Source URL: https://www.theregister.com/2025/03/19/llms_buggy_code/
Source: The Register
Title: Show top LLMs buggy code and they’ll finish off the mistakes rather than fix them
Feedly Summary: One more time, with feeling … Garbage in, garbage out, in training and inference
Researchers have found that large language models (LLMs) tend to parrot buggy code when tasked with completing flawed snippets.…

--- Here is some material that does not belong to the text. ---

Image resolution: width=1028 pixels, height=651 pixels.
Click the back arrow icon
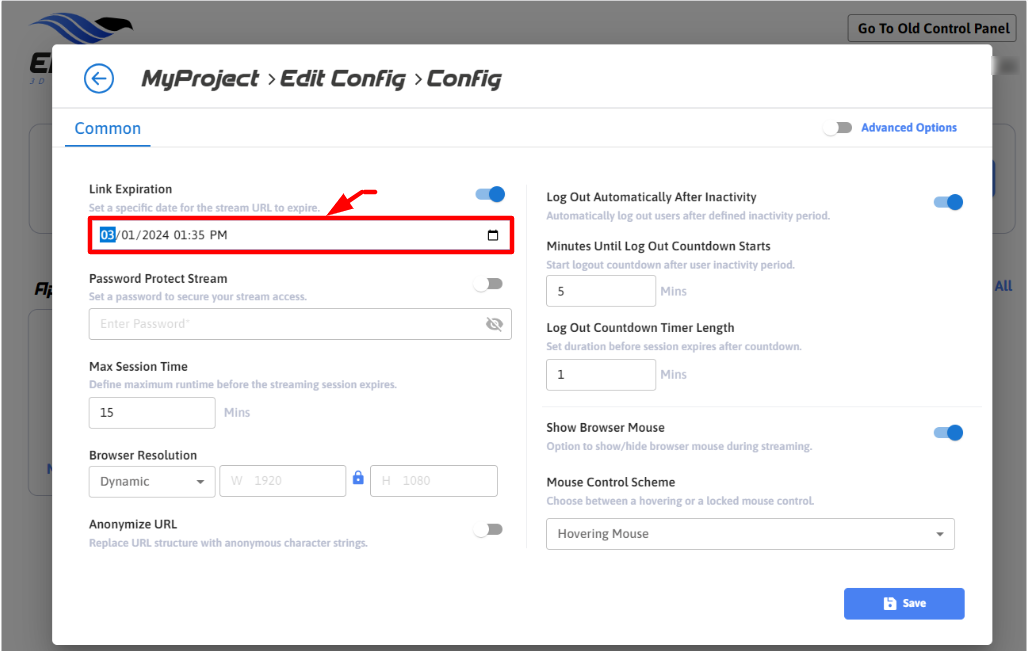coord(98,79)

AI Summary and Description: Yes
Summary: This text presents research findings on the limitations of large language models (LLMs) in coding tasks, particularly their tendency to replicate existing bugs when completing code snippets. The study emphasizes the need for improvements in LLM capabilities, particularly in terms of understanding programming syntax and error detection.
Detailed Description:
The research conducted by a group of scientists analyzed the performance of seven LLMs on bug-prone code snippets, exploring their reliability in generating accurate code. Key insights from this analysis include:
– **Bug Replication**: The study shows that LLMs often repeat existing bugs rather than correcting them, highlighting a significant limitation in their application for software development.
– **Tested Models**: The models tested included OpenAI’s GPT-4o and GPT-3.5, Meta’s CodeLlama-13B-hf, Google’s Gemma-7B, BigCode’s StarCoder2-15B, and Salesforce’s CodeGEN-350M. Each model faced varying degrees of success in handling buggy code.
– **Error Rate**: The research found that in tasks involving buggy code, the models had a nearly equal probability of producing correct and buggy completions (e.g., GPT-4 had a success rate of 12.27% in buggy contexts compared to 29.85% in normal scenarios).
– **Bug Memorization**: The extent to which these LLMs reproduced historical bugs was significant; on average, 44.44% of the bugs generated were identical to known issues. This ranged from 15% to 83% memorization across different models, with GPT-4o exhibiting the highest rates.
– **Types of Errors**: LLMs struggled more with complex coding constructs, such as method invocations and return statements, compared to simpler syntax.
– **Recommendations for Improvement**: The researchers suggest that advancements in the models’ ability to understand programming syntax and semantics, robust error detection mechanisms, and integration with development tools could significantly enhance their reliability.
– **Conclusion**: The findings highlight the need for continuous improvement in LLM technology, particularly for software development applications where accuracy is critical.
This research provides valuable insights for AI developers, cybersecurity professionals, and developers utilizing these models for code generation, indicating a need for caution and improvement in existing AI coding assistance tools.